■ Supplied text

..........

The memories never faded, they grew ever stronger until his death. I never got their names, although I thought the name Iris was mentioned. As he spoke of the past, his words were not directed to me, but he spoke as if he had to audibly release the memories. I did not listen carefully, in fact sometimes I did not listen at all because his words seemed unreal and about things I could not or did not want to comprehend at the time.
After my father died, I began to understand and the search began. I had to piece his army records together and found that he had been stationed in Staffordshire, England. I wrote to organisations who dealt with "war babes" and children's societies and adoption organisations.
I had to spread my story in hopes that his children knew his name because I did not know theirs. My information was sent to various agencies and I began to receive letters from many places asking for my help to locate American GI fathers from the Second World War. I connected quite a few, with the consent of the American families.

..........

■ Supplied material
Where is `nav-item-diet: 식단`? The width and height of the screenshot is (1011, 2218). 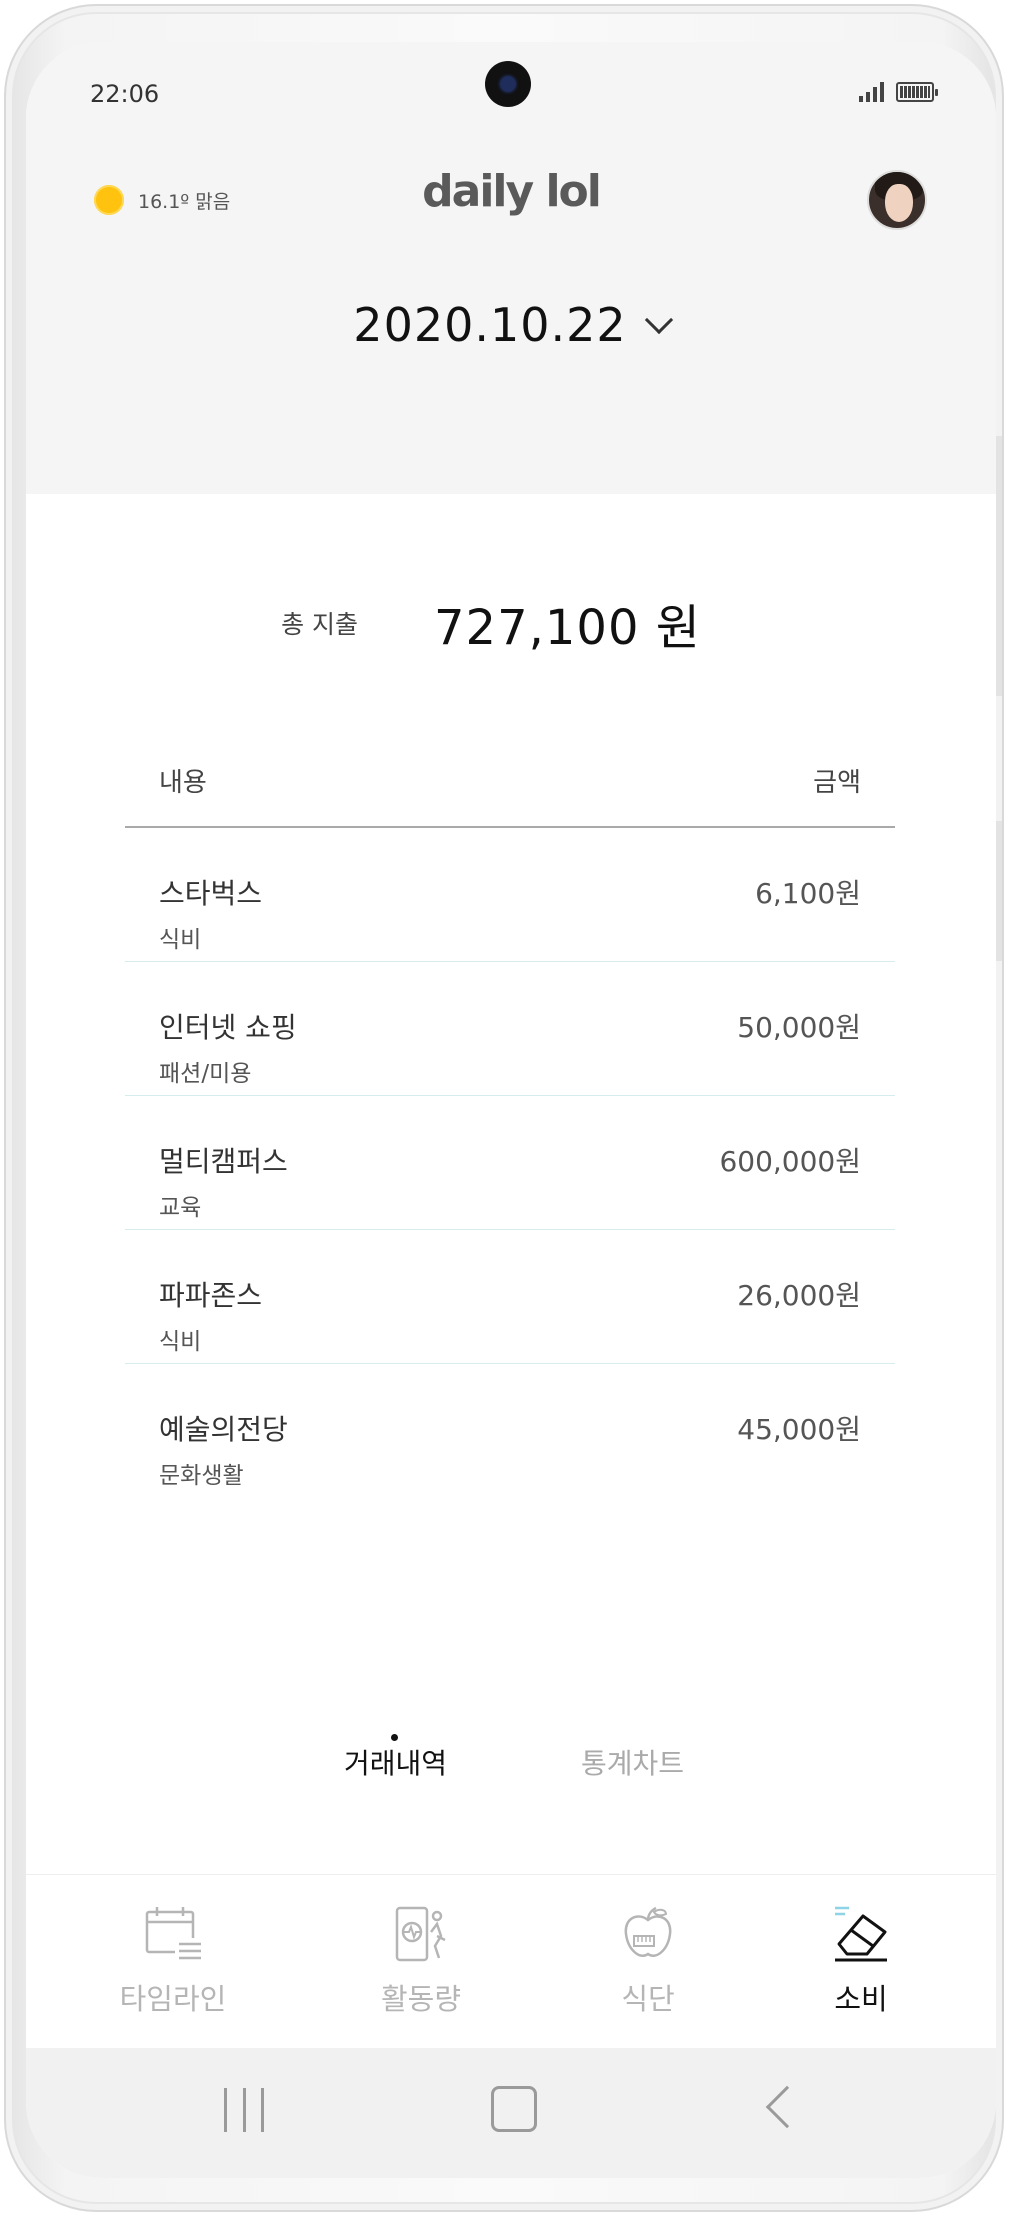
nav-item-diet: 식단 is located at coordinates (648, 1960).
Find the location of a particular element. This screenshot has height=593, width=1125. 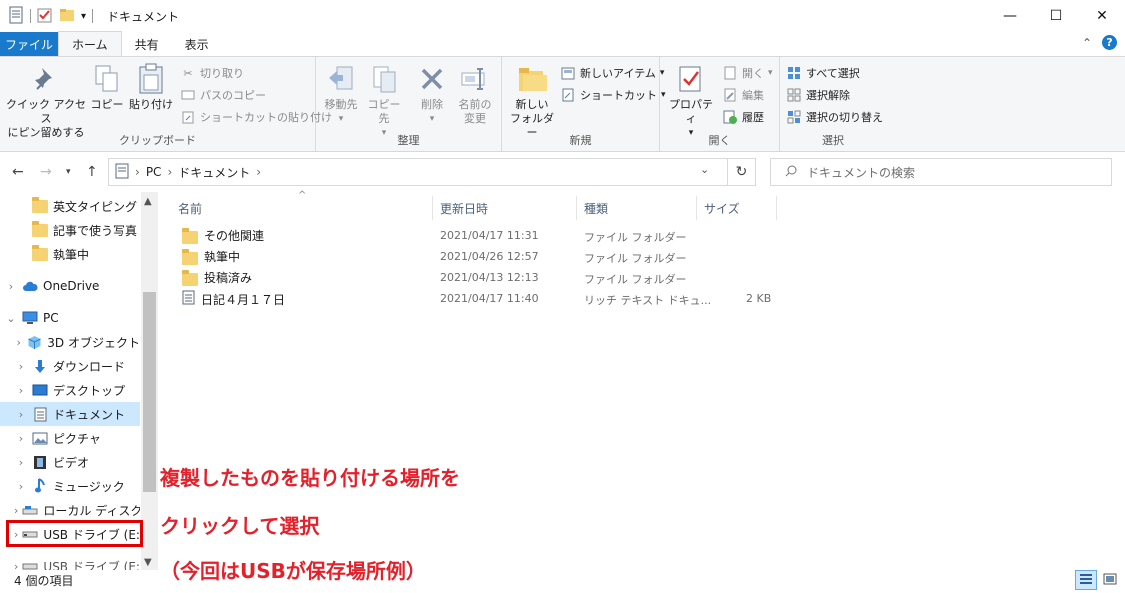

collapse-chevron-icon: ⌄ is located at coordinates (11, 318).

..........

■ Things to do
1/ According to the memoir passage, where in England had the father been stationed?
2/ Quote the memoir passage between "The memories never" and "and adoption organisations.", inclusive.
The listing has no part in this work.

■ Answer list
1/ Staffordshire

2/
The memories never faded, they grew ever stronger until his death. I never got their names, although I thought the name Iris was mentioned. As he spoke of the past, his words were not directed to me, but he spoke as if he had to audibly release the memories. I did not listen carefully, in fact sometimes I did not listen at all because his words seemed unreal and about things I could not or did not want to comprehend at the time.
After my father died, I began to understand and the search began. I had to piece his army records together and found that he had been stationed in Staffordshire, England. I wrote to organisations who dealt with "war babes" and children's societies and adoption organisations.